I recently learned that blog posts are important. I also recently learned that for me, writing keeps me sane.

My year has been horrible, to be honest, with my grandma being sick with cancer and never leaving the hospital alive again, and then my dad dying unexpectedly in August.

I wanted to do so much this year—and I didn’t.

I didn’t release the four books I’d planned to release, and I also didn’t start with releasing another one until August.

However, I never stopped writing. I wrote fan fiction, because that’s for the heart. I wrote romances. Because those are for the soul. And I wrote fantasy because that’s for fun. I wrote everything, played around with POVs, with tenses, with styles. I played around with ideas and I tried to sit down daily to write.

Did I make that? No. However, I’m currently looking at 700k+ words written for this year so far, and that’s without January’s words.

I doubt that those are epic. Hell, I doubt half of those are good, but I know I grew. I grew a lot as an author because I know now what I can and what I certainly can’t do. All because of words. A lot of words.

Some say I’m a fast writer. I know I’m faster than some, and I also know I’m much, much slower than a lot of others.

I also learned a lot about myself while writing those words. Like… I’m not a planner, no matter what, but that doesn’t mean I have plot holes because I still read what I wrote and find where I messed up. However, if I plan the stories they still don’t work out the way I plan do. So I gave up planning to a certain extend. I have bullet points eventually so I know what I still need to implement and what I want, but other than that? My characters rule the show.


Also… I know and admire people who can start one book, stick with it, and finish it. I’m not one of those people. I tried, and I stuck with one story for a lot of days (like… a lot for me. I usually switch after 20k, for some reason) and I managed to reach 50k on that story. But I’ve reached a point where I wanted to ditch that story. Not just the last part, but the entire book. It’s weird.

Prompt -
Could you carry the blog post about writing through a hard year forward, starting right after its last sentence?

Extracted entries -
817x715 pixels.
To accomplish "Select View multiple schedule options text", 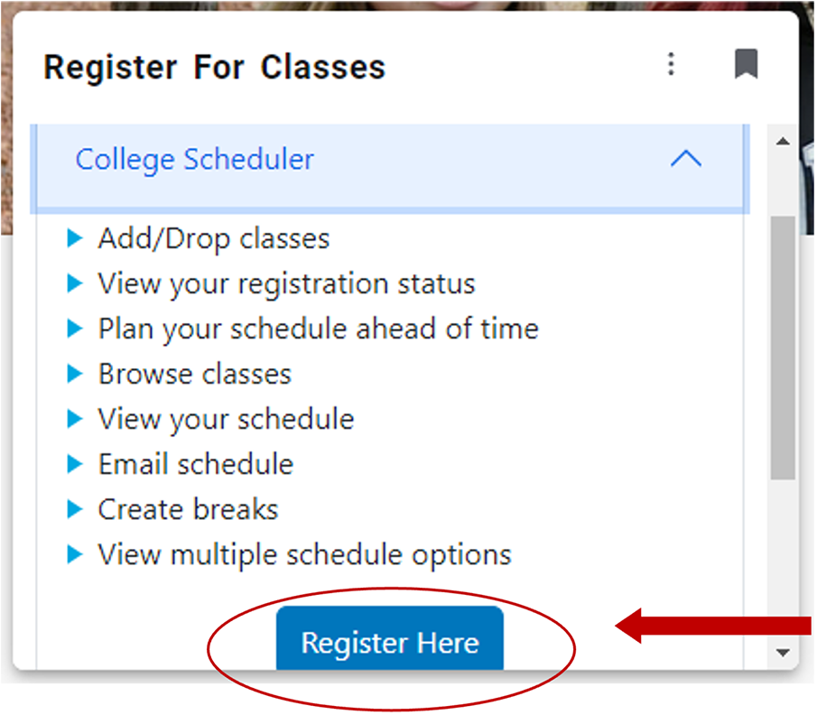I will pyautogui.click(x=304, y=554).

==

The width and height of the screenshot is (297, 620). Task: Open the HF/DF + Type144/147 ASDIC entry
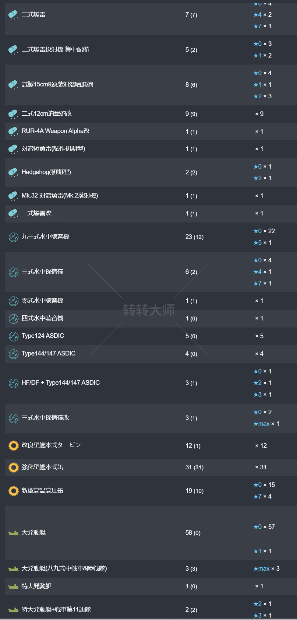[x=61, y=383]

--

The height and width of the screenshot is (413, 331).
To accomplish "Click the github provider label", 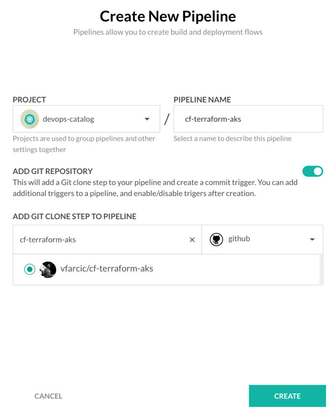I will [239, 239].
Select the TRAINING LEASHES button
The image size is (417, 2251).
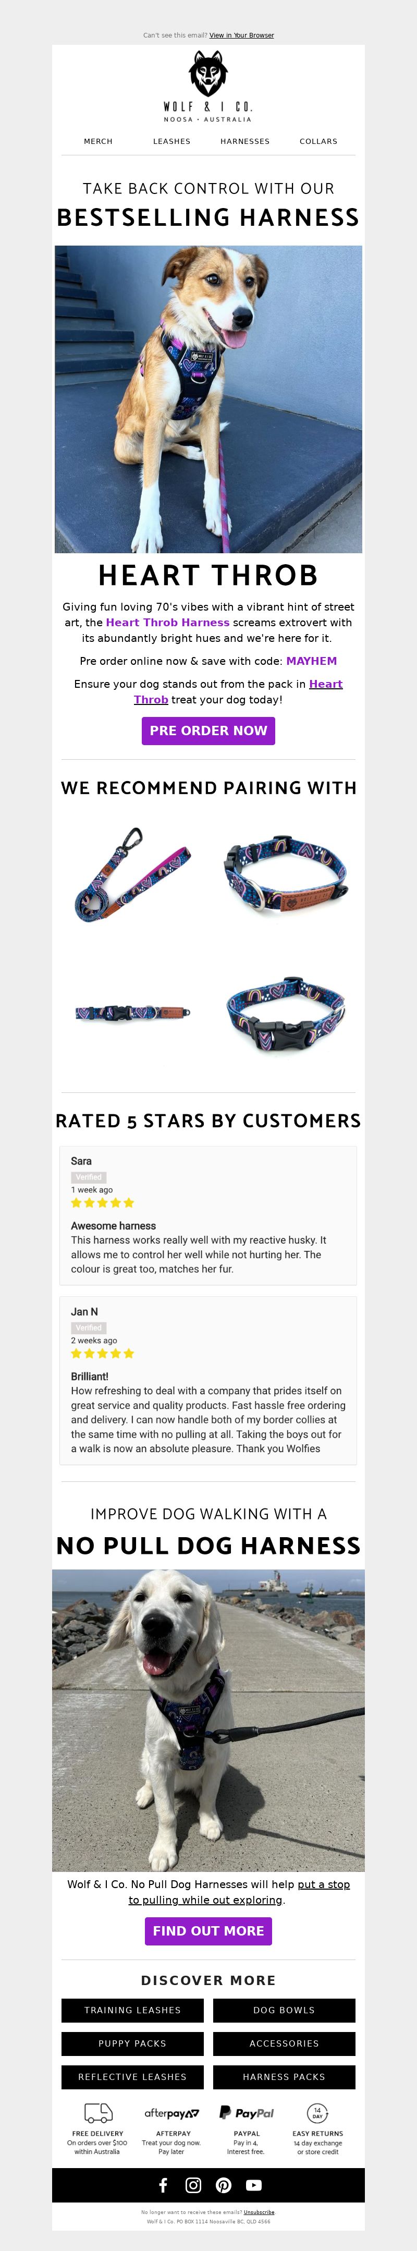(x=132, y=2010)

Exercise answer -
So I did what I always do: I switched. And guess what? I suddenly know how to go on. I know what Rainey is going to do now, why she did what she did in the last part.

Switching saved my story.

What I’m trying to say is I know so many amazing writers and authors, so many successful ones and so many I think should be so much more successful than they are, but we’re all different, and what works for them, what I might consider necessary to be a better author, doesn’t automatically mean it works for me.

Can I train myself to be a planner instead of pantster? To write one book instead of two or three?

Probably, but do I really want to? Writing is my passion, and I love doing it, so why force myself to something that takes the pleasure out of it? What I do works somehow (don’t ask me how, I haven’t figured it out), but it does.


So, here’s the last thing I learned this year. Words matter. Write them. Make yourself write every day, or aim for it at least. Don’t feel your story? Write about your daughter, your dog, whatever, but write. Play with perspectives, tenses, words. Grow by writing nonsense, because every word you—we—write makes us a better writer than we were yesterday. Make yourself happy.



Also… don’t lose your passion, and if nothing helps, write for yourself. Write yourself a better life, a healthier body, a world to escape to.

We’re writers. We create our own bubbles. It’s what keeps us sane.